The 2D finite element model of the designed IM was built by considering the nonlinearity of core materials, and the geometric parameters of the motor were optimized. The operational performance of torque versus speed characteristics and the efficiency over the speed range under the rated (continuous) and overload condition were investigated.
Finally, the designed inverter-driven IM was developed and the performance of the IM operating in three typical modes were tested respectively.
The experimental results of the designed motor operating in various driven mode were compared with that of 2D FEM.
All the results proved that the designed inverter-driven IM could meet the target specification of the small commercial EV.
Korea Abstract
소형 상용 전기자동차(EV) 트랙션 구동 시스템의 요구 사항에 따라 트랙션 드라이브용 다이캐스팅 구리 농형 로터가 있는 18kW 인버터 구동 유도 전동기(IM)를 설계하고 평가했습니다. 설계한 IM의 2차원 유한요소모델은 코어재료의 비선형성을 고려하여 구축하였으며, 모터의 기하학적 파라미터를 최적화하였다. 정격(연속) 및 과부하 조건에서 속도 범위에 따른 토크 대 속도 특성의 작동 성능과 효율을 조사했습니다. 마지막으로 설계된 인버터 구동 IM을 개발하고 3가지 일반적인 모드에서 동작하는 IM의 성능을 각각 시험하였다. 다양한 구동 모드에서 작동하는 설계된 모터의 실험 결과를 2D FEM의 실험 결과와 비교했습니다. 모든 결과는 설계된 인버터 구동 IM이 소형 상용 EV의 목표 사양을 충족할 수 있음을 입증했습니다.
Keywords
Casting copper rotor, electric vehicle(EV), FEM, IM.
INTRODUCTION
DUE to growing air pollution in urban areas, global warming caused by greenhouse gases as well as limited resources of fossil energy, and environmental protection was paid more attention, development of electric vehicles (EVs) have become a hot topic in automobile industry and some fields of transportation applications, e.g. forklifts, golf carts trolley bus and so on, around the world [1-3]. Although EVs suffer from issues such as a limited driving range due to the lower energy storage density of batteries compared with gasoline, and taking more time for batteries charging compared with gasoline filling. With rapid development of lithium ion batteries and the infrastructure popularization of charging station, EV would become be the best and ultimate solution.
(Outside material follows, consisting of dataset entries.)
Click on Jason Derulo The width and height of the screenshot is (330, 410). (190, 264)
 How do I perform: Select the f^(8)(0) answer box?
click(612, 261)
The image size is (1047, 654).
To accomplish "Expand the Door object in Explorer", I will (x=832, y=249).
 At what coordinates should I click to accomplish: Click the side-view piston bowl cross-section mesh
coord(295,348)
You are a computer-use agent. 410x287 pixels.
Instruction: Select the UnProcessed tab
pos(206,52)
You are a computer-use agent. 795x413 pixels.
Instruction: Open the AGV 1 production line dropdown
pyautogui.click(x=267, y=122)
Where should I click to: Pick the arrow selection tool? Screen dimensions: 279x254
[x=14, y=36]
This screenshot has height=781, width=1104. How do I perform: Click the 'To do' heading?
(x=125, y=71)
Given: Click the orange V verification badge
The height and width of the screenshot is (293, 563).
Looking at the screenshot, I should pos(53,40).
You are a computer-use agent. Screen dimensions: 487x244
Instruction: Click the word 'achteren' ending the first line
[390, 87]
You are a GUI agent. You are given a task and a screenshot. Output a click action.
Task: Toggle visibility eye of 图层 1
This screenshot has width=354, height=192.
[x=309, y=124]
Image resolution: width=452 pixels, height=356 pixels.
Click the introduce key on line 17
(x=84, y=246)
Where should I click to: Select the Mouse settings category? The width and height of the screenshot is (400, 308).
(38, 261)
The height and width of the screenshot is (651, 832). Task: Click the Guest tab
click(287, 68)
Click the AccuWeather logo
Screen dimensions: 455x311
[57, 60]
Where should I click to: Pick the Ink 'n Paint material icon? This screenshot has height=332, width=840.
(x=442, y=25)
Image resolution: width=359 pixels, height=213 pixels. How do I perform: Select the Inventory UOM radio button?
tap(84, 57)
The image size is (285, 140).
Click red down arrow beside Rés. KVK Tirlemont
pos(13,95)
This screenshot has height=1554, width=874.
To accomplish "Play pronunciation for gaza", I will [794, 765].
Technology development for EV motors which form the core energy conversion components has gone a long way and progressed tremendously within the last two decades [4-7]. However, a typical EV motor still suffers from several key issues such as torque density in terms of weight and volume; region of torque-speed capability; energy efficiency; reliability; and costs in manufacturing and maintenance. Currently, EVs are often equipped with induction motors (IMs) or interior permanent magnet synchronous motors (IPMs) [8-9].
IPM motor is considered to have a higher torque density, higher power density and higher efficiency with respect to IMs. However, in order to achieve much larger overload torque over the speed range [10], a safer back electromotive force (EMF) of high speed uncontrolled generator operation [11] and little sensitivity to PM temperature, the rotor of the IPM must be designed with multiple flux barriers for having a high saliency, which might look complicated industrial wise. In addition, the permanent magnet has the risk of demagnetization, and the costs of permanent magnet material and manufacturing of IPMs are higher than that of IMs.
IPMs are adopted for their simple structure, high reliability, ruggedness, and universal availability, and the field-oriented vector control strategy is considered as an industrial standard. Moreover, IMs are naturally de-excited under the condition of inverter fault, and this is an important reason that extremely welcome among EV manufacturers, for safety.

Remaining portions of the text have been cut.